Best Practice work-flow with git
A quick look about on the web will bring you up-to speed on pretty much all you need to know about git. There are some great introduction’s to what it is, detailed manuals, and best of all an explanation of how it works aimed at people who understand computer science (and if you can’t follow that, you’re not going to earn much working as a programmer). However there is somethings missing from all these pages, and that’s some best practices on how you should actually use git. What work-flow should you use, and what best practices should you follow.
This is really important. The problems with subversion were not that some of its operation’s could be slow. Personally I never found myself staring at my screen, twiddling my thumbs, or going for a quick round of Mario Kart while waiting for subversion to finish something. The problem I always had with subversion was that my team and I were always treading on each others toes. We had a number of releases that were late because we were all committing code over each others’ work, and introducing unnecessary complexity.
However, there is a solution, and we found it. To fully understand it though, you need a good understanding of the problems that need solving.
The real problem with subversion
When I first came across continuous integration, I thought it was an absolutely great idea. If, as it often suggested, integrating work from different developers is hard, with the difficulty increasing roughly quadratically with time since the last integration, it make a huge amount of sense to integrate as often as you can. But I learned the hard way that it’s not true. At least not at the small scale. When someone else in my team is working on code, they, like all developers often go though a phase of sketching out their solution in code. This is normally pretty bad code from a production point of view. Their next step is to tidy this up, and make it into production quality code. It’s at this point that integration is good. Any fool can see trying to integrating my production code with a colleagues sketch code is bad. This is what happens with subversion though. Everything gets committed, otherwise you risk loosing your work if there is an issue (you won’t believe how often developer leave their laptops in bars). Branches are of course for exactly this reason, and I will talk about them later. For now lets just say I don’t know anyone using them successfully in subversion.

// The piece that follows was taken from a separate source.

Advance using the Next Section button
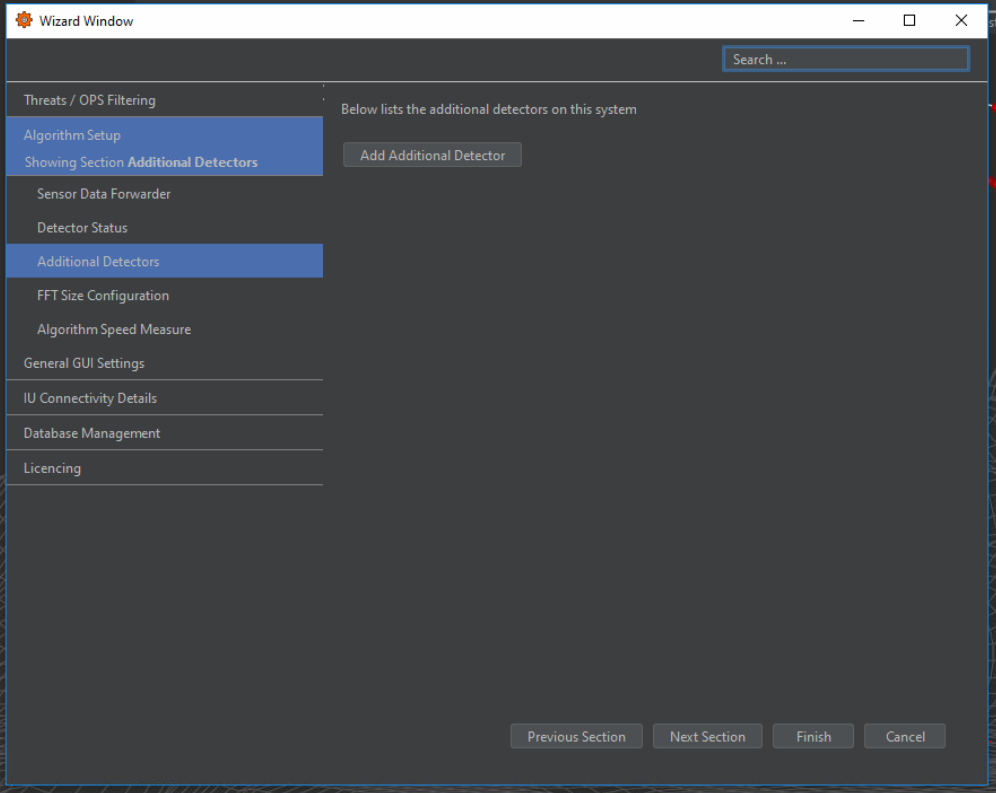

The problem with subversion then is that there is a tension, between trying to integrate your code with the rest of your team, and trying to get far enough down the route of maturing your code that you don’t create a bottle-neck. I experienced at least one case personally where one developer was doing a major chunk of refactoring, and it acted as a bottle-neck, preventing any bug fixes from other developers being committed and deployed. Subversion makes avoiding this too expensive.

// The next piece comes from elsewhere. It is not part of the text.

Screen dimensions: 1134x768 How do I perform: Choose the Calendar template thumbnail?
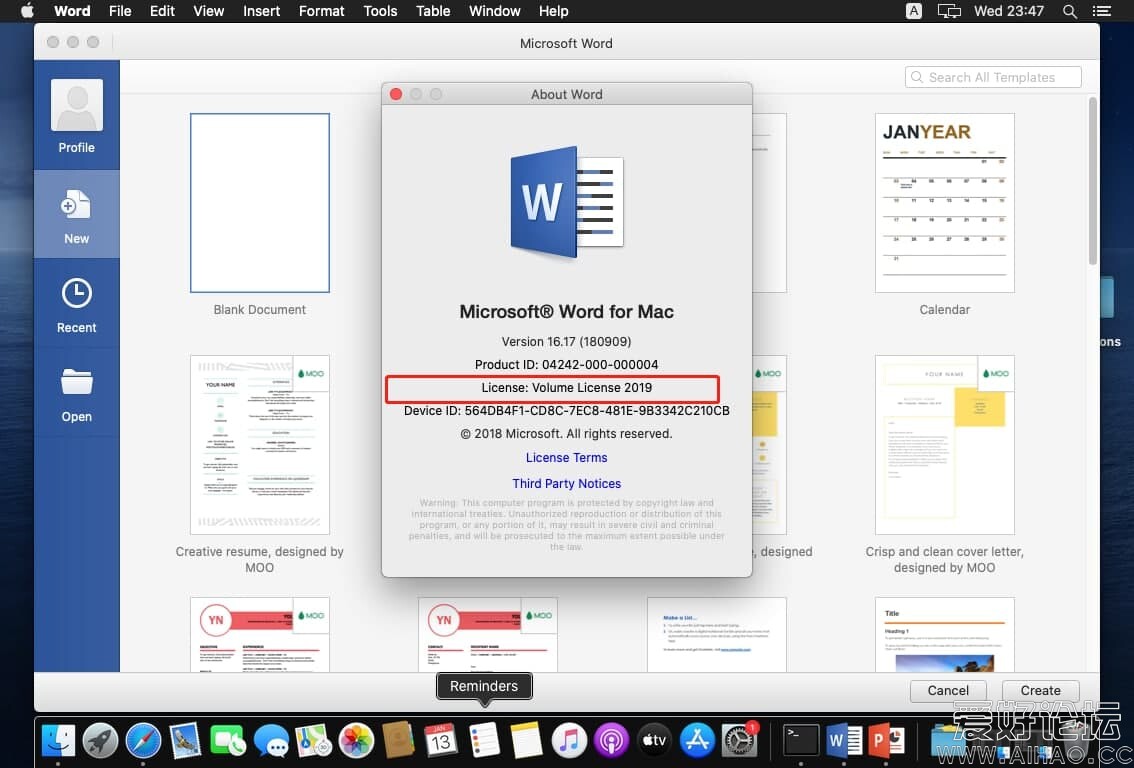pyautogui.click(x=944, y=203)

The solution is branches, merging, and testing at each stage
Hopefully you knew that already, but does your team actually do it? This was always the answer I would give if asked how manage a code base, but no team I worked in ever managed it.
Why? Well quite simply, merging is hard. Subversion merges don’t work well with code that moves. If I move a chunk of code from one directory to another, subversion no longer tracks it well between branches. This is something I do a lot when refactoring code, and it breaks subversion.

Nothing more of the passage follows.